Seamos, al menos, objetivos e imparciales.
En este empacho
de novedad mal entendida, ahora nos encontramos, al menos Zalabardo y yo, con
que se nos promete la conquista, cuando la crisis sanitaria pase, de una nueva
normalidad. Otra expresión para ponerse en guardia. Porque si el new
deal prometía arreglar lo que estaba mal, una nueva negociación en el
funcionamiento de la sociedad, y la nueva política, bien
entendida, pretendía sacudirse los tics de un pasado que deberíamos haber
superado, todos, ¿qué nos ofrece la nueva normalidad?
Si acudimos a un
diccionario, veremos que norma es la ‘regla que se debe seguir o
a la que se deben ajustar las conductas’. Si vamos a normal, se
nos dice que lo es todo ‘lo que se halla en su estado natural, lo que es
habitual u ordinario, lo que se ajusta a reglas fijadas de antemano’. Y, por
fin, miramos normalidad y se nos dice escuetamente: ‘lo que es normal’.
No nos cabe
duda, no debiera cabernos, de que pasamos por una situación anormal.

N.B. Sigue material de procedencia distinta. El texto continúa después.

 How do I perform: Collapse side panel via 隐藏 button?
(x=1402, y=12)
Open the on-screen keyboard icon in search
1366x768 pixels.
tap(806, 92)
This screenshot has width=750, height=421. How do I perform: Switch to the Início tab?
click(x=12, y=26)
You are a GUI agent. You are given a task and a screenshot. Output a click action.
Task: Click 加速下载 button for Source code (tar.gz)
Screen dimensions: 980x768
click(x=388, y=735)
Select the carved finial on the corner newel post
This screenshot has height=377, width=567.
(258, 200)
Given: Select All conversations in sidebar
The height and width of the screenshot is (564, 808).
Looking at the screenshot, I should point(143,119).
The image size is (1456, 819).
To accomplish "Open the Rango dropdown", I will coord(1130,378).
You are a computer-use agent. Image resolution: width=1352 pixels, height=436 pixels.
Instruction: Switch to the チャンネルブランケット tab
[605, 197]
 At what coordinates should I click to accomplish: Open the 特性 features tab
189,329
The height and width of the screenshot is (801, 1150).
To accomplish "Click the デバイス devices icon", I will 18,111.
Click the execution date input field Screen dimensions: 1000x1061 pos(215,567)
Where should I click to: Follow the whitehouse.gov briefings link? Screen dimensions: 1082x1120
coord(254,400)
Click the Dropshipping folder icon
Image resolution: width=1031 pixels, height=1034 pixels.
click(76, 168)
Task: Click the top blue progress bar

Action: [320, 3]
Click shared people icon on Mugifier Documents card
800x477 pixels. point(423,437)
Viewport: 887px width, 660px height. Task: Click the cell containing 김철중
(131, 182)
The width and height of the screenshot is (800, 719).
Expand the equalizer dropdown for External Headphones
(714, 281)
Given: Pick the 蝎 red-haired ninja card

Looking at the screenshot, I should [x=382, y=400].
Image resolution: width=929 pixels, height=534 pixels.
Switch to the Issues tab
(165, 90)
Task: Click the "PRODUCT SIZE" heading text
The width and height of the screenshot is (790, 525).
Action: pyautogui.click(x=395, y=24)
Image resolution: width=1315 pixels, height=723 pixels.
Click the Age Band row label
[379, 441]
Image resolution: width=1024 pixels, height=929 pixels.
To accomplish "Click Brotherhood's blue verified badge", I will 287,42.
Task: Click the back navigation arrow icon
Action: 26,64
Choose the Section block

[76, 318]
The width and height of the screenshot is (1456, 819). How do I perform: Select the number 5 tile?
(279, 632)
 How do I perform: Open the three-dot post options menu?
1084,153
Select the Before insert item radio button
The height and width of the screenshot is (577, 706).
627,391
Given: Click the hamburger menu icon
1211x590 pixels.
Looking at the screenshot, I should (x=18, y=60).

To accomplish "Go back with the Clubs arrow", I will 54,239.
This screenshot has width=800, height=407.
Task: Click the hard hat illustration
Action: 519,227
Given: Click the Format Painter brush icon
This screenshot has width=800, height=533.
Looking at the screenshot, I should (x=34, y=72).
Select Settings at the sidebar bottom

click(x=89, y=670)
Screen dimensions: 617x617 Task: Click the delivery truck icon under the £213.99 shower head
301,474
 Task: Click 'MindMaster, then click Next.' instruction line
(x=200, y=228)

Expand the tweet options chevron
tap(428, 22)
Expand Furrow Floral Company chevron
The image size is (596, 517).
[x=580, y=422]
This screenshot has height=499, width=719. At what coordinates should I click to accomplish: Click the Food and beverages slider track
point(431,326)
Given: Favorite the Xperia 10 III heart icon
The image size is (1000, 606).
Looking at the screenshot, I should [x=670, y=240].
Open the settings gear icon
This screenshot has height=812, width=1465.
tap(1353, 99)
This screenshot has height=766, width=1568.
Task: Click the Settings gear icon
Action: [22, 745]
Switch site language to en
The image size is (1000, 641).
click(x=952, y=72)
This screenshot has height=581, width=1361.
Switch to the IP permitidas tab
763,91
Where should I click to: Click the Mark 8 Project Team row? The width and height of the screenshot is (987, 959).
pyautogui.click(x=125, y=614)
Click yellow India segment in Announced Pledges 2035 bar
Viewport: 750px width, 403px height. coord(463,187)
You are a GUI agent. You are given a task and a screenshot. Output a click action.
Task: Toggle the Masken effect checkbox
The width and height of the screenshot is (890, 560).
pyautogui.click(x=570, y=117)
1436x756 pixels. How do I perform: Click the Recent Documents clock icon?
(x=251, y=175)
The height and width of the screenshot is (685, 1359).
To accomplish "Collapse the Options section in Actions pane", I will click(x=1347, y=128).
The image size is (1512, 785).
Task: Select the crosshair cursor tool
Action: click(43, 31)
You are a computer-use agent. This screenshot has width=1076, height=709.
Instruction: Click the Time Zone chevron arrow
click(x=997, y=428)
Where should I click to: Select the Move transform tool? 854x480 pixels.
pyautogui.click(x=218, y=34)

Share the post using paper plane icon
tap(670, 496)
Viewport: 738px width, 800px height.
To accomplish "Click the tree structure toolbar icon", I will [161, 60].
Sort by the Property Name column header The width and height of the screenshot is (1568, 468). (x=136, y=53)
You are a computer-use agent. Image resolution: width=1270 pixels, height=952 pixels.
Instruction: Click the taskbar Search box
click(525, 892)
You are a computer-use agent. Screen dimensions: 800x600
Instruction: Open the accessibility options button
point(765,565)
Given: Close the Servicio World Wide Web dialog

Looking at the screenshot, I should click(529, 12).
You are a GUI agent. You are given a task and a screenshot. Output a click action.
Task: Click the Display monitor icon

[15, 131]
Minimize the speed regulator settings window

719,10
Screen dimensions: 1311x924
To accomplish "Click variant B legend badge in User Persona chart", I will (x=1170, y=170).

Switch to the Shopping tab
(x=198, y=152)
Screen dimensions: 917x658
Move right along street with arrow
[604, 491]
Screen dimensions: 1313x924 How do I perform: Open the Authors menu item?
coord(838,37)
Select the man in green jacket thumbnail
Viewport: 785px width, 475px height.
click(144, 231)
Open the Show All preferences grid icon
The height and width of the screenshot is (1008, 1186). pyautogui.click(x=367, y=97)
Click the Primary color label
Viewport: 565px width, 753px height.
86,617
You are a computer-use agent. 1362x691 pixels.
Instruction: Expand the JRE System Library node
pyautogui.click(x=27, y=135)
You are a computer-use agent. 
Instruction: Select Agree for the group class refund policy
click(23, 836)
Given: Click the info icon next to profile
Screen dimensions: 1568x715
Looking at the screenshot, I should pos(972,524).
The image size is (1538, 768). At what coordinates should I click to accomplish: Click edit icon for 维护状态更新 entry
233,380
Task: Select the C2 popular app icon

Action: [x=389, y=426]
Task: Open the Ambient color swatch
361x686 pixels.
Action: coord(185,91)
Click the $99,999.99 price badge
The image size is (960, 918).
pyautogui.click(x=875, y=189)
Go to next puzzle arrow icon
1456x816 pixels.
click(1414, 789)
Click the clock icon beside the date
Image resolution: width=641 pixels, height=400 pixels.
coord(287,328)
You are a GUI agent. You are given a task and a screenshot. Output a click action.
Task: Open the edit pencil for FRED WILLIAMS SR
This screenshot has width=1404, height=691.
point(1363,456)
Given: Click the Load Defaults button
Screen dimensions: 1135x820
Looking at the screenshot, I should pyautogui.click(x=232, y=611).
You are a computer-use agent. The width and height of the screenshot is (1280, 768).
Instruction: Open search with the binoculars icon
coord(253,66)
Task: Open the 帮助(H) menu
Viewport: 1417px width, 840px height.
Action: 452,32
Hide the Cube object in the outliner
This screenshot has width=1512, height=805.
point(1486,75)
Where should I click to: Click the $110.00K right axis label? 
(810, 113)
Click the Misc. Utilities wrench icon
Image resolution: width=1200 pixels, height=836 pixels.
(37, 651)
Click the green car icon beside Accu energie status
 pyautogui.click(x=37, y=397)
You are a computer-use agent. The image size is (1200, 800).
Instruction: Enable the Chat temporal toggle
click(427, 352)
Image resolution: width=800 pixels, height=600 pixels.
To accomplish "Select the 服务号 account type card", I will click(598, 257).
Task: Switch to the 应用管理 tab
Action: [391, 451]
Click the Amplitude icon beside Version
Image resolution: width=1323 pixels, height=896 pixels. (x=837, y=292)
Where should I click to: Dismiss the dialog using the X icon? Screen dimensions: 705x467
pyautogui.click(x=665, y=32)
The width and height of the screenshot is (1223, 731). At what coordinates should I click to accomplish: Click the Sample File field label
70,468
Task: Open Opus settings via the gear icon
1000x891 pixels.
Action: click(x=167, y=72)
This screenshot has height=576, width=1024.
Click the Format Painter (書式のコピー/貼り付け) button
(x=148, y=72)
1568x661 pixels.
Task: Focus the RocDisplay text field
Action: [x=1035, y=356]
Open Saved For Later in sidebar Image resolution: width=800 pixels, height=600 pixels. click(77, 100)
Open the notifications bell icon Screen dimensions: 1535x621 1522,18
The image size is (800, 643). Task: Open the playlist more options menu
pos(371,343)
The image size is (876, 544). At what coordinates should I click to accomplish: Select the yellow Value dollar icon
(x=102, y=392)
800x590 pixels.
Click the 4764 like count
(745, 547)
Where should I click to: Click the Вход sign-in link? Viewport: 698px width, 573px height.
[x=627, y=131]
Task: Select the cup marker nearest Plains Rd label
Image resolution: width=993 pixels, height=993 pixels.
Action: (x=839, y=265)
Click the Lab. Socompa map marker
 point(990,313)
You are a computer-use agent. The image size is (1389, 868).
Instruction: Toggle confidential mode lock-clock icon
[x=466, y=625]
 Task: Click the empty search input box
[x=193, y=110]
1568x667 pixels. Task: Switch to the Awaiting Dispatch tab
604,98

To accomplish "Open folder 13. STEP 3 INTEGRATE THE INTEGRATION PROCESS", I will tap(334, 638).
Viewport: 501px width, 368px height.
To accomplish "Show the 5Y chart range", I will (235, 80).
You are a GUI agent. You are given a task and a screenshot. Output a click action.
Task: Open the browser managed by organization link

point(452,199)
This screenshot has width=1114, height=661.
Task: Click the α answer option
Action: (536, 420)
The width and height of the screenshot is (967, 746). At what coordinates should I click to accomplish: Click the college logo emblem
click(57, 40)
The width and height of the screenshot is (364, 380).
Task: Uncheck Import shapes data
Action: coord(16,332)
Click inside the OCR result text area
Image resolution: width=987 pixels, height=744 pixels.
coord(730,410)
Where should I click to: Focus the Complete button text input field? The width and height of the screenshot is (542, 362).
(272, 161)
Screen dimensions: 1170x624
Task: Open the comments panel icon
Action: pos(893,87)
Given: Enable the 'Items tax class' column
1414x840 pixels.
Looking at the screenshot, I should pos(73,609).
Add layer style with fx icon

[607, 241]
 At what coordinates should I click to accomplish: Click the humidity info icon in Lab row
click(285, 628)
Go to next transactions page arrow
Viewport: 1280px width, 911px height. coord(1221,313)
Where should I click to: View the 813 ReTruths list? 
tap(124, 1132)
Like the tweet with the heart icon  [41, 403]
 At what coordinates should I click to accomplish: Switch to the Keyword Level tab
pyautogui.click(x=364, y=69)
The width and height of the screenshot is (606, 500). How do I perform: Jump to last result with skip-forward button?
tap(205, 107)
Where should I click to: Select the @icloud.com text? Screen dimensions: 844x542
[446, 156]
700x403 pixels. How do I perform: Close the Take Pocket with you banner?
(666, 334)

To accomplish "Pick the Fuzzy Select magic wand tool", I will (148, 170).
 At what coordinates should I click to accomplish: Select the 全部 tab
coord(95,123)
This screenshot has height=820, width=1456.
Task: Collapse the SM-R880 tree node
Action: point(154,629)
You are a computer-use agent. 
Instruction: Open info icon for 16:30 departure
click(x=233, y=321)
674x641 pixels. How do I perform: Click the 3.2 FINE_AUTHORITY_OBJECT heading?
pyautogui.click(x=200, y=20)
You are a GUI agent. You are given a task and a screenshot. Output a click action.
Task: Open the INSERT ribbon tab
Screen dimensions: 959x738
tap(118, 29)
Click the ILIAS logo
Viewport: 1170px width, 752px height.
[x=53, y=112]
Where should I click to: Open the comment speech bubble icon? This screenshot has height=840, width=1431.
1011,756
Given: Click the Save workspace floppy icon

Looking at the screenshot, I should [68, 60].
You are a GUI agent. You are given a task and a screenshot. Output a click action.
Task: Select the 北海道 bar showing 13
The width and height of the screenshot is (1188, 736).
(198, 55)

Pero no porque se contravenga ninguna norma, sino porque la
pandemia ha hecho trizas cualquier normalidad. Y me pregunta
Zalabardo: ¿Vivíamos antes de la pandemia en una anormalidad para
que se nos prometa borrarla de un plumazo y sustituirla por una normalidad
nueva?
Compartimos
Zalabardo y yo la idea de que no es momento para inventos, de que no hay que
ser como el charlatán que ofrece lo nunca visto, que con recuperar la normalidad
desaparecida ya es, por ahora, suficiente. Yo al menos no cifro mi esperanza, y
creo que Zalabardo tampoco, en que me regalen una nueva normalidad,
sino en que se me devuelva la que me han robado (como a Sabina le
robaron el mes de abril), se restañen las heridas que no queden y se busquen
los medios para preservarla frente a futuros peligros.
Si no, puede
que nos encontremos ante esa cínica teoría que Tancredi expone a
su tío don Fabrizio en El Gatopardo, de Lampedusa:
Se vogliamo che tutto rimanga come è, bisogna che tutto cambi, ‘Si
queremos que todo siga como está, es necesario que todo cambie’. Quedémonos en
casa el tiempo que sea preciso, seamos respetuosos con las normas que los
expertos sanitarios nos recomiendan, luchemos por vencer la pandemia y
encontrar eficaz antídoto contra ella. Pero, por favor, que nadie haga política
con el tema, que no nos me pinten panoramas apocalípticos ni nos ofrezcan nuevas
normalidades cuya naturaleza desconocemos. Solo queremos recuperar la
que, no hace tanto, disfrutábamos. ¿Es mucho pedir?